* **Task description**
Answer these questions using the podcast transcript below.
1. In what grade was the guest suspended for refusing to stand for the pledge?
2. For how many years was the guest's uncle sent to prison?
3. Which two dairy foods does the guest name as the hardest to cut out?

And don't forget the worksheet for today's episode.
That link is in the show notes at Jordan Harbinger.com slash podcast.
If you're listening to us in The Overcast Player,
please click that little star next to the episode.
We really appreciate it.
And now for the conclusion of our episode with Ti.
Is there any tension between being a good role model for your kids,
being a good role model for the community,
and then staying relevant in like, I guess in the rap game?
It doesn't always celebrate good behavior, man.
Well, I will tell you this.
there's value in honesty.
And I never pretended to be perfect for my kids.
I'm very honest with them about my past, about my mistakes.
I'm very honest with them about the lessons that I've learned and tell stories.
Just like I told you this story, I tell them stories about times when my son, you know, he's somewhat of an activist.
So he has a, you know, a different, a very conspiracy theorist kind of mentality about himself.
Well, he's going to be homies with your boy outside right now.
He questions everything, right?
So he always tells me, you know, Dad, you have to.
I say, hey, listen, son.
When I was in sixth grade, I was suspended and sent home for refusing to stand for the pledge.
Really?
Yeah.
So I was the, and then.
You're the original Colin Kaepernick.
You did?
And also, he's a vegan.
He's a complete vegan now.
Wow.
And telling me about what I should be eating.
I say, son, I stopped eating pork in my family when I was.
when I was 10 years old.
So can you imagine a young black kid in 1990 telling his grandparents and his mama and everybody
in his family, I don't want no pork?
You must say, but you're like, but Louis Farrakhan says no pork?
Do you know?
Well, it wasn't really Farrakhan at the time.
It was my uncle.
My uncle had been sent to prison for 10 years.
And as he went, he began to study Islam.
And he began to funnel the information back to me.
Also, he gave me an experiment to do.
It was to take a raw piece of base.
They can put it in club soda and set it outside to bear the brunt of the elements and come back in 48 hours or 24 hours and find out what it was.
And that were maggots.
Well, I don't know if there were maggots of the tritonine worm.
And that is what got me off of pork at 10 years old.
And my granddad would say, oh, you're going to eat what we cook around here?
I said, well, let you don't eat.
I'm cool.
And I take my little candy money.
I get me some McDonald's and I have my little, you know what I mean?
I used to.
Don't want worms from the pork.
You go to McDonald's.
Yeah, I'd rather take my little candy money.
I'm going to go and find me my own, some noodles or something that I can eat.
And I'm cool.
I traveled down that road at 10 years old.
So I tell him, listen, man, you ain't doing nothing new to me.
Just all the little games and tricks that, you know, kids will pull quite naturally.
I said, man, you suburb kids ain't going to never get one over on meat.
You know what I'm saying?
Y'all got to get up pretty early in the morning.
You think you're going to get one over on pops.
Yeah.
Oh, man.
Is he, do you still not eat pork?
No, not at all.
At this point, I don't even eat meat.
I don't eat pork.
I don't eat beef.
I don't eat lamb.
I don't eat turkey.
I don't eat chicken.
Just seafood.
I'm trying to cut out dairy, but cheese and butter.
That's the hardest thing.
That's the harder than giving up meat.
It's tasty.
Yeah.
When did you first start to feel an obligation towards your neighborhood and community?
Because I would imagine when you get, you're selling crack, you can sign the record deal.
Sure.
You're supporting your kids.
Then you become famous.
You become a celebrity.
You're getting rich.
You're getting famous.

* **Data extract**
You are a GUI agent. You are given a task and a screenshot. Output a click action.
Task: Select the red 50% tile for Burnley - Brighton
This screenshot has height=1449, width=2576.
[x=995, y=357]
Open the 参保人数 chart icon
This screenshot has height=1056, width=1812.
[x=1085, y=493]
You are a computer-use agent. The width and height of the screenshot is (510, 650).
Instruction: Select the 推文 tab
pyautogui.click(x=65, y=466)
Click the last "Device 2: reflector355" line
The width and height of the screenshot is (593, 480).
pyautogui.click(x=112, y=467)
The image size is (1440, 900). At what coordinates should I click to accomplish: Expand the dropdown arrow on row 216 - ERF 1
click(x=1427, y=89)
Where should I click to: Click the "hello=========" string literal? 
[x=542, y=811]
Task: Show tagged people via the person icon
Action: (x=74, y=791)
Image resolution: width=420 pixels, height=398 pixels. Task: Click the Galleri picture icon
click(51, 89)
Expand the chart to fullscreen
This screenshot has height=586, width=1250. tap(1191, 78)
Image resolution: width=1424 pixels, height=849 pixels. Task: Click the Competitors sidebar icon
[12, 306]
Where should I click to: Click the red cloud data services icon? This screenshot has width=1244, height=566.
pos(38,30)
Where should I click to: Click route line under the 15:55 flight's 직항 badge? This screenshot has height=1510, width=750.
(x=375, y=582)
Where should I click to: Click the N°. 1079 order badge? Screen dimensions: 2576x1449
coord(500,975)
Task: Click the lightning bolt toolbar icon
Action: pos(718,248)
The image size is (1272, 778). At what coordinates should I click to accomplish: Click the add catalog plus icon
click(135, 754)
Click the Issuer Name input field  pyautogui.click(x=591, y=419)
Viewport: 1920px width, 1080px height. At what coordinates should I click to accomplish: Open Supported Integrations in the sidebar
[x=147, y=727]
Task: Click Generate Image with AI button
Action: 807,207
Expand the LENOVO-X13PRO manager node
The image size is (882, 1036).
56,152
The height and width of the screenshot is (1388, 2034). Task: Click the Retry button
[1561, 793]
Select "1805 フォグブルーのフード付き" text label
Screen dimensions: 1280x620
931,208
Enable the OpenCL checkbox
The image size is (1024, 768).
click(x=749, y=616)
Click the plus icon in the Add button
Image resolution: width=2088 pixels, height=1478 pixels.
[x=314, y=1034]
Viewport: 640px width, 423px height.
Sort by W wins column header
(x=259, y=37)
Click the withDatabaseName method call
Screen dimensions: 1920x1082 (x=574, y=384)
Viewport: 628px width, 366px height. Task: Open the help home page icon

* **Reply**
1. Sixth grade.
2. Ten years.
3. Cheese and butter.